Supplements Managed Care Issues in Glaucoma: Emerging Trends and Treatment
The Prevalence of Glaucomatous Risk Factors in Patients From a Managed Care Setting: A Pilot Evaluation
Objective: To report percentage of patients who present with glaucomatous risk factors (RFs) and determine average cumulative 5-year glaucoma progression risk in a subset of ocular hypertensive patients using the Ocular Hypertension Study (OHTS) predictive risk scoring system.
Study Design: A retrospective chart review of patients treated at a large ophthalmology clinic for International Classification of Diseases, Ninth Revision glaucoma-related diagnoses.
Methods: Medical records were screened for demographic, clinical, and ocular RFs. Data were collected on ocular attributes, and descriptive, cross-tabulation, and regression statistics were applied to depict prevalence and potential influence of RFs. For the ocular hypertension subset, the OHTS risk scoring system calculated average cumulative 5-year risk of glaucoma conversion.
Results: With 1189 eligible medical records available, univariate analyses demonstrated significant associations between older age and mean deviation (MD), vertical cup-to-disc ratio (CDR), intraocular pressure, and central corneal thickness (CCT). The presence of diabetes mellitus had a protective effect. Regression analyses identified age, mean CCT, and CDR as significant predictors of MD, whereas CCT was the strongest predictor of vertical CDR. Mean composite OHTS score was 9.7, signifying a 15% cumulative 5-year risk for developing glaucoma.
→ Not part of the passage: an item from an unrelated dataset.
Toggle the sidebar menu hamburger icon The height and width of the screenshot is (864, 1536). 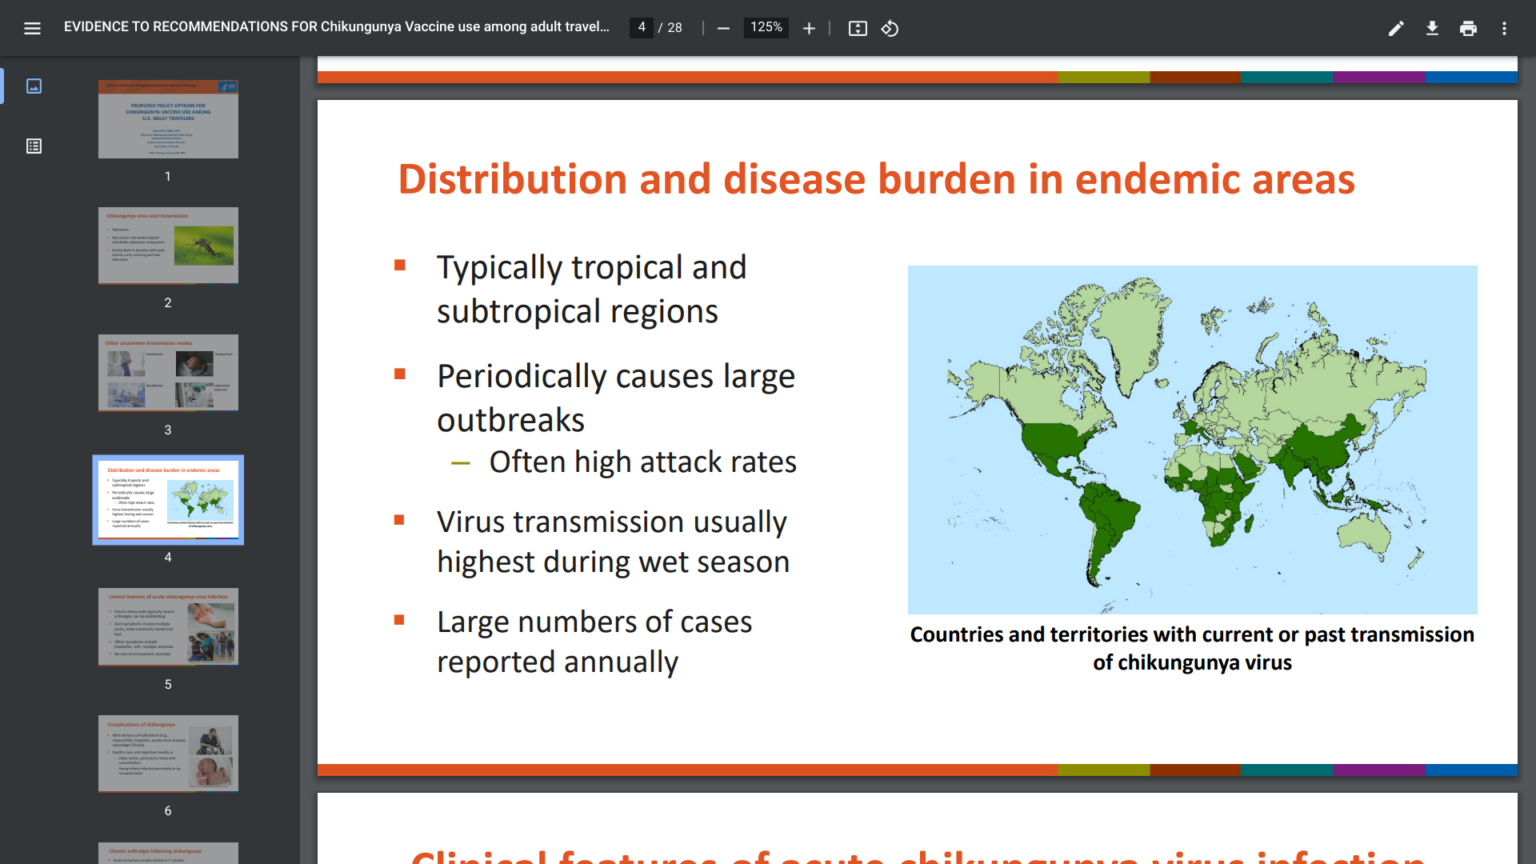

Conclusions: Known RFs were present in approximately one third of patients. Although analyses confirmed the predictive value of these RFs, existing models may not account for several important RFs or may rely on ocular metrics that might not be routinely or practically assessed in clinical practice. Additional studies are required to incorporate these considerations into future predictive models to enhance their clinical application and the interpretation of risk estimates.
(Am J Manag Care. 2008;14:S28-S36)The importance of the risk factor (RF) awareness in ophthalmology has been underscored in recent years by the heightened availability of validated predictive models estimating the risk of conversion from ocular hypertension (OHT) to glaucoma.
The goals of RF analysis are to identify patients who will most likely benefit from early treatment, make judicious decisions regarding when to initiate treatment, and determine how aggressively treatment goals should be set.1 The Ocular Hypertension Treatment Study (OHTS), a pivotal prospective trial comparing the outcomes of treatment versus observation in subjects with OHT, demonstrated that reducing intraocular pressure (IOP) by at least 20% decreased the cumulative probability of developing glaucoma after 5 years from 9.5% to 4.4%.2,3 The results of this study appeared to indicate that a relatively smaller percentage of untreated patients with OHT will develop glaucoma compared with those not progressing. Yet, multiple population studies have approximated that 3 million to 6 million individuals in the United States alone (including 4%-10% of adults older than 40 years) harbor IOPs of at least 21 mm Hg without overt clinical signs of glaucomatous damage.4-7 Extrapolating the likelihood of glaucoma progression to these figures, it is estimated that without intervention, nearly 0.3 million to 0.6 million Americans are potentially at risk for glaucomatous injury within a 5-year period.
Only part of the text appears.